The Chan Zuckerberg Biohub committed more than $50 million to support 47 of the best investigators from Bay Area universities, including 19 from Stanford University. The investigators each receive five-year appointments worth up to $1.5 million to carry out non-conventional scientific exploration and to invent new tools to accelerate the pace of discovery.

“The 47 CZ Biohub Investigators we’re introducing today are quite literally inventing the future of life science research,” said Stephen Quake, co-president of CZ Biohub and professor of bioengineering and applied physics at Stanford. “The CZ Biohub is distinguished by our emphasis on technology and engineering, and our researchers are inventing tools to accelerate science for the good of humanity.” Quake is co-president with Joseph DeRisi, a professor of biochemistry and biophysics at the University of California, San Francisco.

The Chan Zuckerberg Biohub is a nonprofit medical independent research organization created by the Chan Zuckerberg Initiative as a collaboration among Stanford University, UC San Francisco and UC Berkeley. In addition to its Investigator Program, the CZ Biohub is pursuing large-scale collaborative projects, including the Infectious Disease Initiative, directed by Peter Kim, professor of biochemistry at Stanford, and the Cell Atlas. It will also provide a physical space at its main facility in the San Francisco Mission Bay and at a smaller facility on the Stanford campus.

Accelerating science

Investigators from the three universities will meet multiple times throughout the year to exchange ideas.
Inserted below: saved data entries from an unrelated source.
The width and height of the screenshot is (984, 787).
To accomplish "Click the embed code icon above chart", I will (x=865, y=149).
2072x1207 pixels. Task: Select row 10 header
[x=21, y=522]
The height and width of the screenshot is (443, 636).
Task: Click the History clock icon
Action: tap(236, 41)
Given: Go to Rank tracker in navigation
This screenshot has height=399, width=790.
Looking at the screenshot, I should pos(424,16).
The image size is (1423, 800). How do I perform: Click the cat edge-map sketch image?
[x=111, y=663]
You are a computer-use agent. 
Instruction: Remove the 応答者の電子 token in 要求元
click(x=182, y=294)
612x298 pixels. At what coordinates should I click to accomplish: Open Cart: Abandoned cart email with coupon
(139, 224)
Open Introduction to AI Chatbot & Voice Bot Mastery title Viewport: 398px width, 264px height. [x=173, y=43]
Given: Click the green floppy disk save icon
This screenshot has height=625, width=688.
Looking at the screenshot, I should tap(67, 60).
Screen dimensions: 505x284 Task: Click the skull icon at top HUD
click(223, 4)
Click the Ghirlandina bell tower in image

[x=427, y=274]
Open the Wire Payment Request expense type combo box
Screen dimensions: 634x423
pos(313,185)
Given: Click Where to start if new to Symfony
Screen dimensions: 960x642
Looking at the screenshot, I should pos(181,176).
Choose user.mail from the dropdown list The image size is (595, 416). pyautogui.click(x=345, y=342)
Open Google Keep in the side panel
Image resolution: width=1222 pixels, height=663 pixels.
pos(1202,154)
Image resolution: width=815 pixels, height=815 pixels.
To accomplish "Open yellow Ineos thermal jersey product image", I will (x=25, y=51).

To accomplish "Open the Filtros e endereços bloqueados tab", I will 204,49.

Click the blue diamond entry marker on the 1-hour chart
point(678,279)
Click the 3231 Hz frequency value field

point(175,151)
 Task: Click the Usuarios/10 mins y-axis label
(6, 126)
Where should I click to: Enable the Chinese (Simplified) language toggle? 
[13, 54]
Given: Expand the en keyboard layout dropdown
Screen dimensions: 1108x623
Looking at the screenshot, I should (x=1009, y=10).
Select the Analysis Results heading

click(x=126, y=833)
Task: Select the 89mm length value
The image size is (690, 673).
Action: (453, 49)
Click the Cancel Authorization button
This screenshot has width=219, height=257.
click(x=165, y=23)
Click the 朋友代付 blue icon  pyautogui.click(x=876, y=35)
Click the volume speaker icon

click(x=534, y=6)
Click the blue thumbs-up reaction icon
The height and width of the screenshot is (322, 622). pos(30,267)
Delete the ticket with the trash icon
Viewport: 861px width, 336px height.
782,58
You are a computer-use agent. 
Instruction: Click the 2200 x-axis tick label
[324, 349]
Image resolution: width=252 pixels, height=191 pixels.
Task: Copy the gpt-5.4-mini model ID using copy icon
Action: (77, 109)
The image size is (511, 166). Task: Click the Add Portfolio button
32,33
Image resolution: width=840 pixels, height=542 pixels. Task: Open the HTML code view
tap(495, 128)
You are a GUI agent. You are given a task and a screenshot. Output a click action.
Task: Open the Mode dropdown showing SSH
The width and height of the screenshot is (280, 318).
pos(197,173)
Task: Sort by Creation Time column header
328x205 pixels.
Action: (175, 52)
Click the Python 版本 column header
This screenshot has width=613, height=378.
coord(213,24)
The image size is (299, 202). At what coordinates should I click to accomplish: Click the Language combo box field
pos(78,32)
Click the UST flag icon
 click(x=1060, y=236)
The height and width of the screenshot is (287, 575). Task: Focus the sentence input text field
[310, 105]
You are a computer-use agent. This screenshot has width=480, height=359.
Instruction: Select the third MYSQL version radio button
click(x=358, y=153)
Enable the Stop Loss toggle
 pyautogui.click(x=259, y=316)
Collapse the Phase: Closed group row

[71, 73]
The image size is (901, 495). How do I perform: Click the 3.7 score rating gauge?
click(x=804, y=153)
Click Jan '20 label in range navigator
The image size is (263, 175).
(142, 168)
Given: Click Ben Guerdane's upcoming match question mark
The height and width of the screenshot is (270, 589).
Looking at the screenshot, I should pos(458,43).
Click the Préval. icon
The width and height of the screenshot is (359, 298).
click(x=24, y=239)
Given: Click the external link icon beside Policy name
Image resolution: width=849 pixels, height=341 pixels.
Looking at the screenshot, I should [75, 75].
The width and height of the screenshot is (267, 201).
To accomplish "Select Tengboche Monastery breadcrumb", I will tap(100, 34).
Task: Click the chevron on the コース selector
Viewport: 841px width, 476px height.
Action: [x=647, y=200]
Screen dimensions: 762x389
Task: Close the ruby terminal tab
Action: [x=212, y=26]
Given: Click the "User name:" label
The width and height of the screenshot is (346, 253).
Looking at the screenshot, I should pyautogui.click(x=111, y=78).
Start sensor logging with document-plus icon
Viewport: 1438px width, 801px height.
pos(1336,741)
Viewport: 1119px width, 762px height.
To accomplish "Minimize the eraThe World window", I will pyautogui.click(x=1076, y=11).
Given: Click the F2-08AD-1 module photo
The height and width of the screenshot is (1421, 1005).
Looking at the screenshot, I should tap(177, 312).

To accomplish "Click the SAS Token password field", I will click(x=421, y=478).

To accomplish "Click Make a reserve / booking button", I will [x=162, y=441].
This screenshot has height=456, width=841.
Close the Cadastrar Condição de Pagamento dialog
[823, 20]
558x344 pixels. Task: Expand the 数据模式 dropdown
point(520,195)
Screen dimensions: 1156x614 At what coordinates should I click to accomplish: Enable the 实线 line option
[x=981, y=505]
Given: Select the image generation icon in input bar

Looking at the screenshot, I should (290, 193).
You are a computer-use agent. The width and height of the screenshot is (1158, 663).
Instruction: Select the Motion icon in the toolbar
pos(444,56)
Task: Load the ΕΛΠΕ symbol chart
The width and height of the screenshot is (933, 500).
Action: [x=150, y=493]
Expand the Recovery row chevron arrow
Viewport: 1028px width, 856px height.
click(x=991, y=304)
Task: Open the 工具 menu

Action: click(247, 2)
Lucy Shapiro, who received one of the senior investigator awards, said that bringing faculty together in this way builds on existing strengths at the three universities enabling novel synergies.

“We want to go out there and do innovative work and apply it in a way that no one has ever done before,” said Shapiro, a professor of developmental biology at Stanford. “Now collaborating and meeting regularly with colleagues at UCSF and UC Berkeley cannot help but widen our vision and our ability to do truly breakthrough work.”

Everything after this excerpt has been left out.